(GIVEN TEXT)
Letter from Inverleith

POSTED ON June 25, 2021 BY Barbara Armstrong

Continuing our Letter from… guest blog series, Inverleith resident Barbara Armstrong offers some personal insights on contemporary life as viewed from that part of the city

I always looked on with sympathy for Old Town residents during the Festival. How they must feel they imposed upon, especially as the traditional Festival timescale extended to year-round events. It must make you feel quite fed up and grumpy after a while.

However, I personally embraced it – I was fortunate to choose where I lived and I was far enough away that I could dip in and out of the spectacle that was the Festival depending on when the mood took me. I was puzzled about stories of people leaving the city for the duration of the Festival. “Must be pretty miserable types”, I thought.

I had friends and contacts who were quick to make the differentiation between the Festival (proper, as it seemed to be) and The Fringe. Again, to me it was one big “culturefest” and surely you just chose to attend the events you enjoyed the most?  It might include a crossover of the two, for goodness sake. Why pitch them against each other?

I was aware, however, of growing alarm about over commercialism, of the need to strike a balance. I was as taken aback as everyone else when I saw the devastated condition of Princes St. Gardens after the Winter Festival in 2019. The associated commercial add-ons did seem to be spoiling the anticipation I used to feel – and then COVID happened and that year, I have to reluctantly admit, I didn’t mind the break, the reset.
(End GIVEN TEXT)
(DATASET EXCERPTS)
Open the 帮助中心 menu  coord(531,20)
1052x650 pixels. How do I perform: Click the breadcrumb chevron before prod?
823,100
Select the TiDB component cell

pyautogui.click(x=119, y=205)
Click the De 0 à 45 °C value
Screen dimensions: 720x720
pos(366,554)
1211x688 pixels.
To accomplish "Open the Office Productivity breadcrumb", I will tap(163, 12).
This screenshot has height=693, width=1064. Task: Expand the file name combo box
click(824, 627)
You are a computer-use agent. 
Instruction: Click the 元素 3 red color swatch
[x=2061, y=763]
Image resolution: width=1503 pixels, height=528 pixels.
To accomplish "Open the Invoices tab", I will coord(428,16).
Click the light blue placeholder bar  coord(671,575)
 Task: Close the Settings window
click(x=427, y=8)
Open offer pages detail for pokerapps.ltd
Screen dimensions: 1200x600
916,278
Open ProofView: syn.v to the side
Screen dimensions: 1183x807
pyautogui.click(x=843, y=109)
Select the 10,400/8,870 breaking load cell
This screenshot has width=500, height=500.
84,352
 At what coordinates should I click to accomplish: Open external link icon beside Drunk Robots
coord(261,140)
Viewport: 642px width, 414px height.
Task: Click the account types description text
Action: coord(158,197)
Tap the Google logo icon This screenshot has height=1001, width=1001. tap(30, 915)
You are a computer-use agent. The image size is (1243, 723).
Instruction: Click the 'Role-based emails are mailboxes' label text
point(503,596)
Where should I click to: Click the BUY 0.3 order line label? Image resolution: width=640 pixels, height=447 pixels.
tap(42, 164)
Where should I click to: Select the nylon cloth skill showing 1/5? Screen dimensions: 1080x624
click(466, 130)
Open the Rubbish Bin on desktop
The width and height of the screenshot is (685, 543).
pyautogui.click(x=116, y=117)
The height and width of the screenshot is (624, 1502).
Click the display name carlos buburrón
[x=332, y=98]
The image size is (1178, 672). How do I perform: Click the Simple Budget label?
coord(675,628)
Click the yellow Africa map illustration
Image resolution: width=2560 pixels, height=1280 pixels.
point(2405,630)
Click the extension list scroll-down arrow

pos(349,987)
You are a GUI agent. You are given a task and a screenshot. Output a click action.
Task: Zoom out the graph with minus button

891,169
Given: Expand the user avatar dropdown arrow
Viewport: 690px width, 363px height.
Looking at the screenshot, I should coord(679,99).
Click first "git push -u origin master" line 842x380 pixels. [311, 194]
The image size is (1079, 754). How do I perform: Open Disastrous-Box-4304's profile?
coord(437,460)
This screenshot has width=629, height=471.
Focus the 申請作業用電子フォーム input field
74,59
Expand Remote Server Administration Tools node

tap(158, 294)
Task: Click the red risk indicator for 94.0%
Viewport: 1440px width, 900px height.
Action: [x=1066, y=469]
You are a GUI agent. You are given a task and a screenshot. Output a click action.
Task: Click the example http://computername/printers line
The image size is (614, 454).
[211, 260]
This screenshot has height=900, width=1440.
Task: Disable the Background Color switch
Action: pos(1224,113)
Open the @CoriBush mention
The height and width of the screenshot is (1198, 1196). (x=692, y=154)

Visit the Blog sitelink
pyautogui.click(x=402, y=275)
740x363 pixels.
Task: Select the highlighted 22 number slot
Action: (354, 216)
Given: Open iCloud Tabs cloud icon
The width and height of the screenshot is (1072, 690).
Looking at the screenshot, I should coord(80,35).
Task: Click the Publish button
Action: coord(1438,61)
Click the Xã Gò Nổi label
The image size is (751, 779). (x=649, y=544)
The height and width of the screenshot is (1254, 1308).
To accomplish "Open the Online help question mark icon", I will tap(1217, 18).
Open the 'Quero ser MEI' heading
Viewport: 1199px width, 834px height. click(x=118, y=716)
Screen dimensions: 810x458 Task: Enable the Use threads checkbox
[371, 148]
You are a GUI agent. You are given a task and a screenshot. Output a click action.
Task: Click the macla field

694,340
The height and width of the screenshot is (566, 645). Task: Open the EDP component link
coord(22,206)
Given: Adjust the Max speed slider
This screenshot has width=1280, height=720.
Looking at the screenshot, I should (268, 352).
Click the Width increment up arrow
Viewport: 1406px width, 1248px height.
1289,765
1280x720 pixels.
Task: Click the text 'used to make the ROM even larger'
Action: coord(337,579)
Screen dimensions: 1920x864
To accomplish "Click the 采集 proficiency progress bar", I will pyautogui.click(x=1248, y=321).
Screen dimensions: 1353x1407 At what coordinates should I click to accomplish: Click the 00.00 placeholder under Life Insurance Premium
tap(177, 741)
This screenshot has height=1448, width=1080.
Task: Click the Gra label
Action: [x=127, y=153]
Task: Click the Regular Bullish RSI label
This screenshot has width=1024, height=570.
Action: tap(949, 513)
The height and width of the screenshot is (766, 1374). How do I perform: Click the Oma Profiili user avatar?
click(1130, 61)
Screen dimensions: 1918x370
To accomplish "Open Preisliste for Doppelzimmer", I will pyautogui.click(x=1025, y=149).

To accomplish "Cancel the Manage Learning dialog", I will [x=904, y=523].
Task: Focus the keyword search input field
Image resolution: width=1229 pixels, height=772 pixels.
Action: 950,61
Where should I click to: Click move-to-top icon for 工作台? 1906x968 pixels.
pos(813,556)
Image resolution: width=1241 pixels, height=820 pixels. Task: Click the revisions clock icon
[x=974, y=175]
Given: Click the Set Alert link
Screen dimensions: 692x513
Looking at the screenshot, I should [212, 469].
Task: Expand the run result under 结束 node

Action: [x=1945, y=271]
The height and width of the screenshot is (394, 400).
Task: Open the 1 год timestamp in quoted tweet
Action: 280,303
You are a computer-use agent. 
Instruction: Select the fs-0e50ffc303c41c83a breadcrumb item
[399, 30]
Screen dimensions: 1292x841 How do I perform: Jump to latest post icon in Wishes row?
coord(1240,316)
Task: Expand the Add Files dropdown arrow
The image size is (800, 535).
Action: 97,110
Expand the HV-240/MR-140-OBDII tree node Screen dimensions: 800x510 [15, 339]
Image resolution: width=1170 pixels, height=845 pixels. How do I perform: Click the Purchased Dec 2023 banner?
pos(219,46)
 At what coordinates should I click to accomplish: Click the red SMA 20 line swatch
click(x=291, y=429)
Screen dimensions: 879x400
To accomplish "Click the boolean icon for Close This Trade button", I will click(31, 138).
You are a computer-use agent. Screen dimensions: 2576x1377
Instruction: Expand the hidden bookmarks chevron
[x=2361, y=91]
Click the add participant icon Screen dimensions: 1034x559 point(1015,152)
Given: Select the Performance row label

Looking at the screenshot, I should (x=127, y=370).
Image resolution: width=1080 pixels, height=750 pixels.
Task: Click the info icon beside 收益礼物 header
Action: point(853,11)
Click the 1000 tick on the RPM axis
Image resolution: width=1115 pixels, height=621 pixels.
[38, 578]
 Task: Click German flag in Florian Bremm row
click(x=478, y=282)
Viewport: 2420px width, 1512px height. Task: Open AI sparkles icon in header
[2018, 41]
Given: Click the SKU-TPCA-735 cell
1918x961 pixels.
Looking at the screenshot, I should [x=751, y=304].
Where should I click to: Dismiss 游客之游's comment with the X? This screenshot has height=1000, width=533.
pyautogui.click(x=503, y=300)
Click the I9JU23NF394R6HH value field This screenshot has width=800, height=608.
(End DATASET EXCERPTS)
ACTION ITEM = In the letter from Inverleith, what condition was Princes St. Gardens in after the Winter Festival in 2019? The records come from a different source than the text.

EXERCISE SOLUTION = It was in a devastated condition.